§ PROVIDED DATA:
* * * *

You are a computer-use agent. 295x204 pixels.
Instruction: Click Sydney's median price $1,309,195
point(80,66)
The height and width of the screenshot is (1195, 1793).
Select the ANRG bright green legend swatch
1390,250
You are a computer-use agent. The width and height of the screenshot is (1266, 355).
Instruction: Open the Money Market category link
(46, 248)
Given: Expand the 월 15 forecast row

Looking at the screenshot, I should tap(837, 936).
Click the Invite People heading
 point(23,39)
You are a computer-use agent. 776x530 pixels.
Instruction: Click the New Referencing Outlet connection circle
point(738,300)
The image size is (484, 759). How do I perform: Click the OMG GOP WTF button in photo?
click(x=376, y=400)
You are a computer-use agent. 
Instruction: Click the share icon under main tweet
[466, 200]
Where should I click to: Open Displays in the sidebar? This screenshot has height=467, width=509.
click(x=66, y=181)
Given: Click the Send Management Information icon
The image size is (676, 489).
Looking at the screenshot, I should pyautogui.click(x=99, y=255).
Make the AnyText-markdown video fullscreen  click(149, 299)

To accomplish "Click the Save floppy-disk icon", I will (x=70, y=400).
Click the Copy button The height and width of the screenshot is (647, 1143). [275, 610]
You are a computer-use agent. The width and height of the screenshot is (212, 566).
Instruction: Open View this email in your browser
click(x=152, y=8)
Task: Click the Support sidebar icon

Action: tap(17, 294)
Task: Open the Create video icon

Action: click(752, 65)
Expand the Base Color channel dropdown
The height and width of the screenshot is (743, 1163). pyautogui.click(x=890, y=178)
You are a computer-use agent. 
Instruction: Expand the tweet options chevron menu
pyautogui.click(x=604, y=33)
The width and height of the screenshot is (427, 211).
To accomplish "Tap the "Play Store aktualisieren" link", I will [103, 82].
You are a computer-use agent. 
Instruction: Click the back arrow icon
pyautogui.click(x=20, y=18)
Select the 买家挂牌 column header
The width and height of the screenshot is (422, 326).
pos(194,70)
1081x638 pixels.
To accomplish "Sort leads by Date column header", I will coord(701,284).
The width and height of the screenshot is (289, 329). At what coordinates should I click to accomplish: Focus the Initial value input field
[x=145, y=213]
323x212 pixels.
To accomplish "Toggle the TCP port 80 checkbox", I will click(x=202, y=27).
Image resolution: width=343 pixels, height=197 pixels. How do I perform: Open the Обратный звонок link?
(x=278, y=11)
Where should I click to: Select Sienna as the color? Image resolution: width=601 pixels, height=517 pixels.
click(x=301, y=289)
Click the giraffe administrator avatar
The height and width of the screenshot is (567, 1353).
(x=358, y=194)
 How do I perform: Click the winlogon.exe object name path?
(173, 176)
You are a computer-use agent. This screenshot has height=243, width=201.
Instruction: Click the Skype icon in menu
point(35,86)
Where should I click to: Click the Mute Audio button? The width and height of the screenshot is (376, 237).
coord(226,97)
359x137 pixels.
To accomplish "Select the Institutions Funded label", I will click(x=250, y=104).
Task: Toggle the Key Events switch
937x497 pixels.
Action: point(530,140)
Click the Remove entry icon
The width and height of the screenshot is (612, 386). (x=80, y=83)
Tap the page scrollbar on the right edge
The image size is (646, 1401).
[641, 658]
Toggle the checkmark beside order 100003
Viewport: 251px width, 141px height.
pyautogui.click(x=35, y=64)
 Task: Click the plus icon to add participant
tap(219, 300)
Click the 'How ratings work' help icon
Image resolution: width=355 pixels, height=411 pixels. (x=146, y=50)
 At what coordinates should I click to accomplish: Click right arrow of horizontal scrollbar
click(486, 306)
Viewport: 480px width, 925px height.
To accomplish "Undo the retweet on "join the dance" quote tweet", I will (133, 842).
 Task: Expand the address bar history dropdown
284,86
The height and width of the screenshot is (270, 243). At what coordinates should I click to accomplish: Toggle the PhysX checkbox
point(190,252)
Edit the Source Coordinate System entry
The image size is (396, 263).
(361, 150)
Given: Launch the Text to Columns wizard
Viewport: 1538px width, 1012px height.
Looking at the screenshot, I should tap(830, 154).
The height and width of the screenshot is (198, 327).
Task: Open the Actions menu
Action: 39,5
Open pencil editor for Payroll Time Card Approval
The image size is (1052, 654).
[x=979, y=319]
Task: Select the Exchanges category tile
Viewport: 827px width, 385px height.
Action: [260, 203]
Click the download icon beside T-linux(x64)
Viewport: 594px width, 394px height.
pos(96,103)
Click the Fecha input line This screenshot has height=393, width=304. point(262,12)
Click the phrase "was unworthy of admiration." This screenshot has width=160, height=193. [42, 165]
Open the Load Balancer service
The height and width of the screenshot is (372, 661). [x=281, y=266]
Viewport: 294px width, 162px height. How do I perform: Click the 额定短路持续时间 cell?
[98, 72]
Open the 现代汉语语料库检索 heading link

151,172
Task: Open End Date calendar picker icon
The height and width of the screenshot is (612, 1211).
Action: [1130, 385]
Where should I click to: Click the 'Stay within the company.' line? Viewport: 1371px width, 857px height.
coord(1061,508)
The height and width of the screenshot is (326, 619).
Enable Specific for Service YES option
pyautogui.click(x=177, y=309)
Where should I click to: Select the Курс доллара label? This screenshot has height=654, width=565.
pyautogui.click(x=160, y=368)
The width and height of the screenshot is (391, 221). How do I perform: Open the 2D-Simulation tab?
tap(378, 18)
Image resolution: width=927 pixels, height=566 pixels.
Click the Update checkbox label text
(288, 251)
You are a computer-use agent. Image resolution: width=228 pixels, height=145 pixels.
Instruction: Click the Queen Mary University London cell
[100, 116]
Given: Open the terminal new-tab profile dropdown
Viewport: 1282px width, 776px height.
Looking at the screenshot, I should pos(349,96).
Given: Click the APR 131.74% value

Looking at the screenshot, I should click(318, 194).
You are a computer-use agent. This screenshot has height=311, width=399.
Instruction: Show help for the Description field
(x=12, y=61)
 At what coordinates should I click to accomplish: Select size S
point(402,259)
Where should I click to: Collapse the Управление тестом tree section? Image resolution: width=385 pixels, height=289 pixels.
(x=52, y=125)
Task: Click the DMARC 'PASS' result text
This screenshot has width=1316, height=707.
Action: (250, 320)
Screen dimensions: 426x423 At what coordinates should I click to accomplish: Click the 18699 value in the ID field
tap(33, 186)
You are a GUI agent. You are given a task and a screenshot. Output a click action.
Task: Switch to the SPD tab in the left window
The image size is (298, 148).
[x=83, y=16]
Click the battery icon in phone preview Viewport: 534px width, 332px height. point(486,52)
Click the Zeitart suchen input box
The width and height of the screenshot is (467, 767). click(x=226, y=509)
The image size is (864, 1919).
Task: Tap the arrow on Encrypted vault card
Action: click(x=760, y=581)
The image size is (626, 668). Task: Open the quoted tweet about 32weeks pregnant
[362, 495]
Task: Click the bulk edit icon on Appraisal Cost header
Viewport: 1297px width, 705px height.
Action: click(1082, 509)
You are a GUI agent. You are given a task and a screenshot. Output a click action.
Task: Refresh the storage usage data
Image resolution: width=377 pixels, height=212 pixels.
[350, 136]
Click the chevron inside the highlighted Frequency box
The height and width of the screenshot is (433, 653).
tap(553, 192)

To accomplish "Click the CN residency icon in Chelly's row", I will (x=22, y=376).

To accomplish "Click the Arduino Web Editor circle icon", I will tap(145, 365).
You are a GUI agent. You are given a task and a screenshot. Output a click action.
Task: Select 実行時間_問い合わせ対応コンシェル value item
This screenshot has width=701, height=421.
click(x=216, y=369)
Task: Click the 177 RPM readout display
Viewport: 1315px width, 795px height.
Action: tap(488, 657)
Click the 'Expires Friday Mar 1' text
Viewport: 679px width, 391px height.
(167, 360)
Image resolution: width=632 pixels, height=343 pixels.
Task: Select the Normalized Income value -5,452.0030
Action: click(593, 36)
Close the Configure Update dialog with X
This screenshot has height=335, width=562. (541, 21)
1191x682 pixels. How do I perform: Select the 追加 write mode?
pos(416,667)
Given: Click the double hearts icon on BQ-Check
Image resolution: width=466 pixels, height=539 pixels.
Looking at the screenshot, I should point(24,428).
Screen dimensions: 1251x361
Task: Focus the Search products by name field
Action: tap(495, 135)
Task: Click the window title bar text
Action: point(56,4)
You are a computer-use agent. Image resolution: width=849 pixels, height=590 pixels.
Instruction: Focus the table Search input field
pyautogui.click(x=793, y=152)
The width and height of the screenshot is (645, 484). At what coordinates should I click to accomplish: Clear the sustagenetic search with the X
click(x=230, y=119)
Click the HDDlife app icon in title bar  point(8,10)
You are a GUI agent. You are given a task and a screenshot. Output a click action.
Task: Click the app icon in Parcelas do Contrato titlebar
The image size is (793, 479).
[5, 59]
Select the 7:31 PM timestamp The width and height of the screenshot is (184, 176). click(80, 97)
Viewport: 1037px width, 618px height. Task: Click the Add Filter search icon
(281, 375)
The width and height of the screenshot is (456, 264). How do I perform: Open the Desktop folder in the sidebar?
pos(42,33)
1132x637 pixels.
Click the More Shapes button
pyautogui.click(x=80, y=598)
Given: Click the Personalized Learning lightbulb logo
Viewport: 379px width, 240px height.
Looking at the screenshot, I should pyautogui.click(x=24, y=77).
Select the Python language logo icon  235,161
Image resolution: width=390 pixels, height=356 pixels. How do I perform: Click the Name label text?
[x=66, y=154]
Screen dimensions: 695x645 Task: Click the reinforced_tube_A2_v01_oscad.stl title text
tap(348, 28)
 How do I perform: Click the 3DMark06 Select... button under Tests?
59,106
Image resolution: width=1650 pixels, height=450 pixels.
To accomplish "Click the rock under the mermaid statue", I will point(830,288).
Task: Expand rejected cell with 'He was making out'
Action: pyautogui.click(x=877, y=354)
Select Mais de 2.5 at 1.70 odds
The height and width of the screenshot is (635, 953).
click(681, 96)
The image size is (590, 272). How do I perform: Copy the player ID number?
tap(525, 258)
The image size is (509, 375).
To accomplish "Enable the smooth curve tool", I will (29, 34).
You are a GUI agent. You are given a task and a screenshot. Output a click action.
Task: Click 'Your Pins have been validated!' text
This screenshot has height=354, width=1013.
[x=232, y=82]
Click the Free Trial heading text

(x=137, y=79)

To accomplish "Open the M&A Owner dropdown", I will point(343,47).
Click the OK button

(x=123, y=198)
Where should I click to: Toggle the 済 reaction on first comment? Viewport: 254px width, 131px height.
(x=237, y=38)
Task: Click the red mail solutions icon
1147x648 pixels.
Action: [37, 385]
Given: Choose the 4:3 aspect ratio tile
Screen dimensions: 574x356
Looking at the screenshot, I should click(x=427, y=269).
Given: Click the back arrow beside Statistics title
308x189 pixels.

* * * *

§ PROBLEM TO SOLVE: From the entries above, show each line that includes the string "computer".

§ RESPONSE BELOW:
You are a computer-use agent. 295x204 pixels.
You are a computer-use agent. The width and height of the screenshot is (1266, 355).
You are a computer-use agent. 776x530 pixels.
You are a computer-use agent. 
You are a computer-use agent. The width and height of the screenshot is (212, 566).
You are a computer-use agent. 
You are a computer-use agent. 
You are a computer-use agent. This screenshot has height=243, width=201.
You are a computer-use agent. Image resolution: width=228 pixels, height=145 pixels.
You are a computer-use agent. This screenshot has height=311, width=399.
You are a computer-use agent. Image resolution: width=849 pixels, height=590 pixels.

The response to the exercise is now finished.